Mohsen Zand,Ali Etemad,Michael Greenspan
DOI: https://doi.org/10.1109/TPAMI.2023.3296446
2023-09-05
Abstract:Conditional Normalizing Flows (CNFs) are flexible generative models capable of representing complicated distributions with high dimensionality and large interdimensional correlations, making them appealing for structured output learning. Their effectiveness in modelling multivariates spatio-temporal structured data has yet to be completely investigated. We propose MotionFlow as a novel normalizing flows approach that autoregressively conditions the output distributions on the spatio-temporal input features. It combines deterministic and stochastic representations with CNFs to create a probabilistic neural generative approach that can model the variability seen in high dimensional structured spatio-temporal data. We specifically propose to use conditional priors to factorize the latent space for the time dependent modeling. We also exploit the use of masked convolutions as autoregressive conditionals in CNFs. As a result, our method is able to define arbitrarily expressive output probability distributions under temporal dynamics in multivariate prediction tasks. We apply our method to different tasks, including trajectory prediction, motion prediction, time series forecasting, and binary segmentation, and demonstrate that our model is able to leverage normalizing flows to learn complicated time dependent conditional distributions.

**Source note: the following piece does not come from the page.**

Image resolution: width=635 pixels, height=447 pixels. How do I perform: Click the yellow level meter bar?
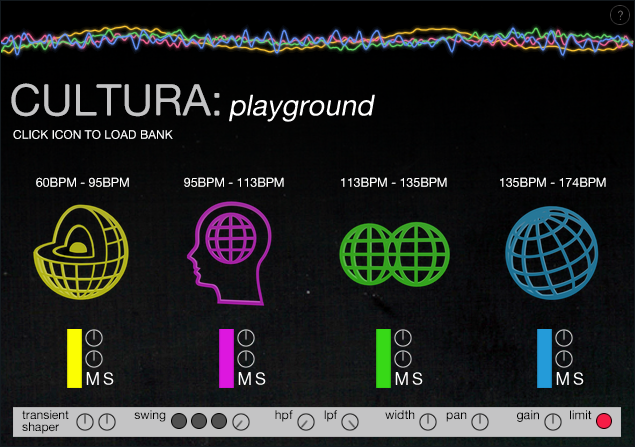click(73, 358)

Computer Vision and Pattern Recognition
What problem does this paper attempt to address?
The problem that this paper attempts to solve is to learn spatio - temporal relationships in dynamic systems, especially in the application of predicting complex trajectories. Specifically, existing methods face challenges when dealing with stochastic sequence processes with high uncertainty, especially in automatically modeling dynamic relationships. These methods are usually difficult to handle a wide range of changes in potential outputs, resulting in over - smoothed prediction results, that is, as time progresses, the estimated trajectories tend to the average position without clear movement. In addition, methods based on Generative Adversarial Networks (GANs) or Variational Auto - Encoders (VAEs) can learn spatial information, but perform poorly when dealing with overly complex structures, and are difficult to train, and are prone to problems such as mode collapse, posterior collapse or vanishing gradients. To overcome these problems, this paper proposes a flow - based structured prediction model - MotionFlow, which aims to learn spatio - temporal relationships in dynamic systems. MotionFlow creates a probabilistic neural generation method by combining deterministic and stochastic representations through Conditional Normalizing Flows (CNFs), which can model changes in high - dimensional structured spatio - temporal data. The model utilizes conditional priors to decompose the latent space for time - dependent modeling, and uses masked convolutions as autoregressive conditions in CNFs, thereby being able to define arbitrary expressive output probability distributions that change dynamically over time in multivariate prediction tasks. In summary, the main objective of this paper is to develop a new method to predict the future states of dynamic systems in a more accurate and consistent manner, especially in tasks such as trajectory prediction, action prediction, time - series prediction and binary segmentation. By extending the application of normalizing flows to spatio - temporal structured prediction tasks, MotionFlow demonstrates its superior performance in learning complex time - dependent conditional distributions.